NEW YORK: Moody’s Investors Service – one of the two leading credit rating agencies – released its latest report reaffirming Pakistan’s sovereign credit rating at B3 with a stable economic outlook.
Moody’s also said that Pakistan’s medium-term growth outlook has been categorized as strong in the backdrop of China Pakistan Economic Corridor addressing infrastructure and energy constraints and the continuing macro stability enhancing reforms initiated by the present Government.
The rating is supported by Pakistan’s strong growth performance and continued commitment towards reform implementation under the International Monetary Fund to reinforce fiscal and monetary discipline achieved over the last four years.
The B3 rating is at number 16 out of the 21 tier rating and is only a notch above from the Caaa3 rating, which is assigned to countries that have substantial risks for potential investors. Pakistan was assigned the B3 rating in June 2015.
Moody’s expects real GDP growth to rise towards 6 percent over the next few years as the country improves competitiveness and continues its progress towards alleviating supply side bottlenecks.
The elimination of energy deficit, improved business productivity and boost to exports is expected to provide impetus for a high growth trajectory. However, foreign exchange reserve would still be vulnerable to any significant increase in imports.

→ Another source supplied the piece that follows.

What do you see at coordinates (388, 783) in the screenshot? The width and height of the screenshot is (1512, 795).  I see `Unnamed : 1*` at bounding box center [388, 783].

“The government’s debt burden is high and fiscal deficits remain relatively wide, driven by a narrow revenue base that also restricts development spending,” said Moody’s.
Moody’s said that the budget deficit would touch 5 percent of the GDP in fiscal year 2018. “Large fiscal deficits and a reliance on short-term debt have also contributed to very high gross borrowing requirements,” it stated.
The outlook for growth is strong with stable macroeconomic indicators, discipline in fiscal and inflation management and maintenance of adequate foreign exchange reserves.
Moody’s report acknowledges Pakistan’s improved economic fundamentals and financial strength. It underscores the resilience of Pakistan’s economy, and indicates stalling of the government’s reform agenda including revenue reforms, widening of fiscal deficit and weakening of external payments position as future risks to the economy.